**REQUIRED TASKS:**
(A) In the chronic bronchitis study excerpt, what was the overall prevalence of chronic bronchitis?
(B) Carry on the chronic bronchitis study excerpt from its last sentence.

**EXTRACTED TEXT:**
Researchers assessed chronic bronchitis (CB) as the combination of cough and mucus production in the morning during winter. Environmental and clinical data from birth and onwards were used for analysis of risk factors.

Results:
--At the 24-year follow-up, 75% (n=3064) participants completed the questionnaire and 2030 performed spirometry.

--The overall prevalence of CB was 5.5% (n=158) with similar estimates in males and females. 49% of CB cases experienced more than three self-reported respiratory infections in the past year compared to 18% in non-CB subjects 1), and 37% of cases were current smokers (versus 19% of non-CB cases).

--Statistically significant lower post-bronchodilator forced expiratory volume in 1 s/forced vital capacity were observed in CB compared to non-CB subjects (mean z-score -0.06 versus 0.13).

**GIVEN ENTRIES:**
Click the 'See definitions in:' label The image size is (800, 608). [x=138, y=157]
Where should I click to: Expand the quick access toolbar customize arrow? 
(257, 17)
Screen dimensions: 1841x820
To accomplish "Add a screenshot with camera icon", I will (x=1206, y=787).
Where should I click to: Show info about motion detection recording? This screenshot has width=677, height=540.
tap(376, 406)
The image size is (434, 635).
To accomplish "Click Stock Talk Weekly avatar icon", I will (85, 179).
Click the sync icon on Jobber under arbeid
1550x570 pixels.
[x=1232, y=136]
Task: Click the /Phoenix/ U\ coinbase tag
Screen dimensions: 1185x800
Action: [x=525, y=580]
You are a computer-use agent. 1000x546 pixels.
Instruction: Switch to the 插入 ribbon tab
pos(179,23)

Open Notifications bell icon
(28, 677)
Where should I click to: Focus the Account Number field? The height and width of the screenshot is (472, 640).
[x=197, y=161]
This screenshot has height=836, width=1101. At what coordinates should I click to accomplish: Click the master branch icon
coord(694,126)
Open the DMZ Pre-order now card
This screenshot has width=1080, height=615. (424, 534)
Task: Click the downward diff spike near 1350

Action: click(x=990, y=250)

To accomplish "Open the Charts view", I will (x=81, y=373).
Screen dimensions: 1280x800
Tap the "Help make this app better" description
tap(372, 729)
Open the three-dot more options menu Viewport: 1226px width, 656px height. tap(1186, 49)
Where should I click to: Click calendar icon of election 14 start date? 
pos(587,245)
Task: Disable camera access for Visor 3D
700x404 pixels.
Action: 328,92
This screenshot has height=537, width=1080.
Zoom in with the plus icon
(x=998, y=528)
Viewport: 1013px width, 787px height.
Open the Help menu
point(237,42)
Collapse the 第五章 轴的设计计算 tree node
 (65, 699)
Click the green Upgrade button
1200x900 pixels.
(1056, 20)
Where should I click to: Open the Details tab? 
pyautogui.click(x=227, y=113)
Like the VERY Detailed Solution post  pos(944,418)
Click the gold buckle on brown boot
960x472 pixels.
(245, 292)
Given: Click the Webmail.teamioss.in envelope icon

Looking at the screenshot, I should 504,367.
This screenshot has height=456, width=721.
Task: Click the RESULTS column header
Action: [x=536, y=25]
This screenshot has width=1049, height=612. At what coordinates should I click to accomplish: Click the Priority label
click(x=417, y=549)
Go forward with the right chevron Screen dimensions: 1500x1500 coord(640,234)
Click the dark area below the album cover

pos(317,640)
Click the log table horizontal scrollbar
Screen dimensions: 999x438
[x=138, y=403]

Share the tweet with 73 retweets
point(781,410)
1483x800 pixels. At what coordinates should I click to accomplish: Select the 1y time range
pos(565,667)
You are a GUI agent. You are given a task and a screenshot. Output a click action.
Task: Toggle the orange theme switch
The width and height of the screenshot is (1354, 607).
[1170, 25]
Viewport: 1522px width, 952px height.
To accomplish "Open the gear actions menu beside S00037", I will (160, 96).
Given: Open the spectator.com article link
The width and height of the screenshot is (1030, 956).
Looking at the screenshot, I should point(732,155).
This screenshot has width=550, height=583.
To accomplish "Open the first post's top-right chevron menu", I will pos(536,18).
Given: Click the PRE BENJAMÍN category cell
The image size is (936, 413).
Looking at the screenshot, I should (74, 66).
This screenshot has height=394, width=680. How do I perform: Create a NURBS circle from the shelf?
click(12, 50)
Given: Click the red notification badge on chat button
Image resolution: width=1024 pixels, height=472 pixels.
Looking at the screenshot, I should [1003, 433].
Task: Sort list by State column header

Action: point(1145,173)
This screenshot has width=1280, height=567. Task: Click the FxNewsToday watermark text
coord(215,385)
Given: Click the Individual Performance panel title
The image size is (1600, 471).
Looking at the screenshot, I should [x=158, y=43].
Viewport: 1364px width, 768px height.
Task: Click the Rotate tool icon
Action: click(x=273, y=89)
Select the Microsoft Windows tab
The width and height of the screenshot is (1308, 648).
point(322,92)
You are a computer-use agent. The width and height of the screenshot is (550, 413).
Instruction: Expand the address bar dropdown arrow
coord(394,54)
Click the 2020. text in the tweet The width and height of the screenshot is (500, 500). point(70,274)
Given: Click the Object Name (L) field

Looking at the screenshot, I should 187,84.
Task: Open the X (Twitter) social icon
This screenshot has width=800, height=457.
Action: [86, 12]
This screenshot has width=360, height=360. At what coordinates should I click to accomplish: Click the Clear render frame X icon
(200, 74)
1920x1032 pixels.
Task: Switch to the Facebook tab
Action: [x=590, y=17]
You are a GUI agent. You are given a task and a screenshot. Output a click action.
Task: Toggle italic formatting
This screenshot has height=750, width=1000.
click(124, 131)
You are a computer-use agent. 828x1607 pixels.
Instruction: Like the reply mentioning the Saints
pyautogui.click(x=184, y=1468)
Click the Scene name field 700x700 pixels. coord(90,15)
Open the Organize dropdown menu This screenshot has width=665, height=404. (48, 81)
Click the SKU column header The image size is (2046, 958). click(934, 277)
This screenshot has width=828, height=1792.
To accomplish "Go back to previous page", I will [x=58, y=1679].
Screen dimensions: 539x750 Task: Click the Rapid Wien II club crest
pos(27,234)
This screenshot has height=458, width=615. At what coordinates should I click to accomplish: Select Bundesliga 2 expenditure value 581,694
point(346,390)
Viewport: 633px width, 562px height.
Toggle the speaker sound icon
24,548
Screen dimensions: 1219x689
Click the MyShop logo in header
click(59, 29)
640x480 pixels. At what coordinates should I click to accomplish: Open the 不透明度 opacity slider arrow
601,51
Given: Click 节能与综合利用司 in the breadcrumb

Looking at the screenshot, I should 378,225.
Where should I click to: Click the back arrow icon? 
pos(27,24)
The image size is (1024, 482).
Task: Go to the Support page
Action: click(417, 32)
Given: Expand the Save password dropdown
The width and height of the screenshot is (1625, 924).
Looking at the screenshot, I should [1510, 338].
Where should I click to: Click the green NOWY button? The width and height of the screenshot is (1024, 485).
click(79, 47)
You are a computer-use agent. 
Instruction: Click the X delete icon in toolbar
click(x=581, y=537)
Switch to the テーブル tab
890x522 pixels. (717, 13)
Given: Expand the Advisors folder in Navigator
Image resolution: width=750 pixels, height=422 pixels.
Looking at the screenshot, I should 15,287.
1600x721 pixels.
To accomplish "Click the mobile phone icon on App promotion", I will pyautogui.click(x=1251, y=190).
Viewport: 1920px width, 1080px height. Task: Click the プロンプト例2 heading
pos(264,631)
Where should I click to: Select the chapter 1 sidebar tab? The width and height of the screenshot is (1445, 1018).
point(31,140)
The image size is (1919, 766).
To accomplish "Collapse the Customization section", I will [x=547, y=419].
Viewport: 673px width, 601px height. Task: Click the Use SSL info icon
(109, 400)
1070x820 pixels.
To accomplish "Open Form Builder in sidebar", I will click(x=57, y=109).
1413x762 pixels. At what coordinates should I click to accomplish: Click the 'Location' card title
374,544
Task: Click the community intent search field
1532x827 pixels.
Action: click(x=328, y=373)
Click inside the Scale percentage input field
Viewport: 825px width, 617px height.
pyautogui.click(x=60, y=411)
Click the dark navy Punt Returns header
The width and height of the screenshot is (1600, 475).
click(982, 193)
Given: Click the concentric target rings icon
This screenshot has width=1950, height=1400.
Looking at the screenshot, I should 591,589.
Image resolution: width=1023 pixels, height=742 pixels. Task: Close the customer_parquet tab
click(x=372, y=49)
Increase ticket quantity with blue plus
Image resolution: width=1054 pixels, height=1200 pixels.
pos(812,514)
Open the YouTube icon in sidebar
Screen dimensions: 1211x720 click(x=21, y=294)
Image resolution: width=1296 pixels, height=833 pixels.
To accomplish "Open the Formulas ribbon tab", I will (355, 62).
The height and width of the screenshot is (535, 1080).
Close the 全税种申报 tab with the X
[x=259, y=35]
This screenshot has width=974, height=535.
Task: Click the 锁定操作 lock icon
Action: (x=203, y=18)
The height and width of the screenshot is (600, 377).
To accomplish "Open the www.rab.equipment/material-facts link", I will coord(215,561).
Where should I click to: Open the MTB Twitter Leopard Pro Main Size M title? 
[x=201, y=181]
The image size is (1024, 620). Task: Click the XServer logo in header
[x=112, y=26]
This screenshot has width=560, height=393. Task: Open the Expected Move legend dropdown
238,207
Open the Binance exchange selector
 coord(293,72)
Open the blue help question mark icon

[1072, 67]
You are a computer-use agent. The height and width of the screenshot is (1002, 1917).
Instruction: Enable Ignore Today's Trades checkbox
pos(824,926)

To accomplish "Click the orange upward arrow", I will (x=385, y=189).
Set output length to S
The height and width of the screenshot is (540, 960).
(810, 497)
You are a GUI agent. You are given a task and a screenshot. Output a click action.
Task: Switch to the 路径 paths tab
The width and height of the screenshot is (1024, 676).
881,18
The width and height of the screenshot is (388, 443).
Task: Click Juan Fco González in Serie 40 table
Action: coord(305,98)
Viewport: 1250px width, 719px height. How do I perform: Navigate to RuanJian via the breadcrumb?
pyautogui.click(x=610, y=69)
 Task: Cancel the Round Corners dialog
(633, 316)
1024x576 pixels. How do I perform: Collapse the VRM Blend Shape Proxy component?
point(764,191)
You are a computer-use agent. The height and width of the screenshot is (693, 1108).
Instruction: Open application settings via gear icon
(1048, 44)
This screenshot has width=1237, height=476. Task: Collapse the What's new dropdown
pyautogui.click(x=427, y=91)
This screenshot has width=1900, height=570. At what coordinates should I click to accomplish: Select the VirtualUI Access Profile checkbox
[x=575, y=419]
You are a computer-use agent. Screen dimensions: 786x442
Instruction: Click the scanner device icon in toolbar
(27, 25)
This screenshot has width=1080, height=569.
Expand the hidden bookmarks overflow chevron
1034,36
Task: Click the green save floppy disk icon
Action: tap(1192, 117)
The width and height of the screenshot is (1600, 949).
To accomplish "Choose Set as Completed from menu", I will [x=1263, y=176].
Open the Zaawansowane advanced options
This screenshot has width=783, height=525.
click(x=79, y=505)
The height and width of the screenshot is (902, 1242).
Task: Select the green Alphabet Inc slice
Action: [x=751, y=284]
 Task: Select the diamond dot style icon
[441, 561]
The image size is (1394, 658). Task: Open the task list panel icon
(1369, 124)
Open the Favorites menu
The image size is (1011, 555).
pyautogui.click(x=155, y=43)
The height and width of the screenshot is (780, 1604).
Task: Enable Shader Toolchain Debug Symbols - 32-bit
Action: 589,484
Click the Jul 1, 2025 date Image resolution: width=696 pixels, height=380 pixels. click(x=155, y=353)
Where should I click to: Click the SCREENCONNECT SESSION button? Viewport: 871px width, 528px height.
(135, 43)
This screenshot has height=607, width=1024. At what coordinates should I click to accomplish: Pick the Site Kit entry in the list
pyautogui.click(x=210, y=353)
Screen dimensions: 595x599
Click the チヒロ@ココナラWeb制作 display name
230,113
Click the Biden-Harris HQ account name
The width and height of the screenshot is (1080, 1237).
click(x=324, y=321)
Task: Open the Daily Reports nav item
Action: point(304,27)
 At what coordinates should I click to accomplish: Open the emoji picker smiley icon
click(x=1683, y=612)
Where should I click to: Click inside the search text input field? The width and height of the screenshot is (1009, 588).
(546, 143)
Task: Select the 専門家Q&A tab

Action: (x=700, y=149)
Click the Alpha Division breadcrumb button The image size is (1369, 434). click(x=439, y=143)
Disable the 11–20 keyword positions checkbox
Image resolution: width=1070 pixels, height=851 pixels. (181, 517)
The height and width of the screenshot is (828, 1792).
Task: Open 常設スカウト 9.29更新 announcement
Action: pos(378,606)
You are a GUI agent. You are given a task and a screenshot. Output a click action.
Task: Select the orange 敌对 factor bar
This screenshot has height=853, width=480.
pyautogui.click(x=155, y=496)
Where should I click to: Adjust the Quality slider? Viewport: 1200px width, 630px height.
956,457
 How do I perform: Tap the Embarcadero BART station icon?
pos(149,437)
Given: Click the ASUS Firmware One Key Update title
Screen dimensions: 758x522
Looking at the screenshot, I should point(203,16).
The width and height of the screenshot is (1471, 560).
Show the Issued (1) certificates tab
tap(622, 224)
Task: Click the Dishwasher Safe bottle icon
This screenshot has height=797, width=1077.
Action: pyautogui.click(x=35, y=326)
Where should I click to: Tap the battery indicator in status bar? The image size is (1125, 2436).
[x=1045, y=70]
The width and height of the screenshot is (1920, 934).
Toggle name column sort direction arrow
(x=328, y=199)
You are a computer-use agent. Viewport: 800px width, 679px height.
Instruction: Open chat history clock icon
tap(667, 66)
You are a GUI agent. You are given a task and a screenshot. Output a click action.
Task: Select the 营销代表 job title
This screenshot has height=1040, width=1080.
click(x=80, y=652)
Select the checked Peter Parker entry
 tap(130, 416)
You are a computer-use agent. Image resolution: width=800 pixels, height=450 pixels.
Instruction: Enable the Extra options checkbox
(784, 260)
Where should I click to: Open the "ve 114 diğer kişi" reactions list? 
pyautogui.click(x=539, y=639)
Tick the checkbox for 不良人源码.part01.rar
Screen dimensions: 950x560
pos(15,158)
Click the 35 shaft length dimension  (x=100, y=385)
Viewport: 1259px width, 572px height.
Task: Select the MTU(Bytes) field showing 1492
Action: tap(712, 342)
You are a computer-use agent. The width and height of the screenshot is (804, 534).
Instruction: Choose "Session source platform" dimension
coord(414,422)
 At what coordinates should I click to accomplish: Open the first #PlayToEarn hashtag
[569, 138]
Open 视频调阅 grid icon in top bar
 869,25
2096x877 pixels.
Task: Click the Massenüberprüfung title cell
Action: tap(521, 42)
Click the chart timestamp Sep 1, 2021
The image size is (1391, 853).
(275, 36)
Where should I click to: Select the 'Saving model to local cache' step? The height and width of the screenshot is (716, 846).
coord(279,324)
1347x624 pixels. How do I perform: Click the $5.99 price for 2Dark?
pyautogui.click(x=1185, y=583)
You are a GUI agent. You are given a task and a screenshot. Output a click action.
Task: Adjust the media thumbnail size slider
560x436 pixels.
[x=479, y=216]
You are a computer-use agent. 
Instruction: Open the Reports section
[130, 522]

**TASK-BY-TASK OUTPUTS:**
(A) 5.5% (n=158)

(B)
--Daily smoking (adjusted (a)OR 3.85), air pollution exposure (black carbon at ages 1–4 years aOR 1.71 per 1microg·m 3 increase) and exclusive breastfeeding for less than 4 months (aOR 0.66) were associated with CB.

Conclusively, Recurrent respiratory infections are linked to chronic bronchitis in young adults. Aside from smoking, these findings support the importance of early-life exposures to respiratory health later in life, such as air pollution and exclusive breastfeeding.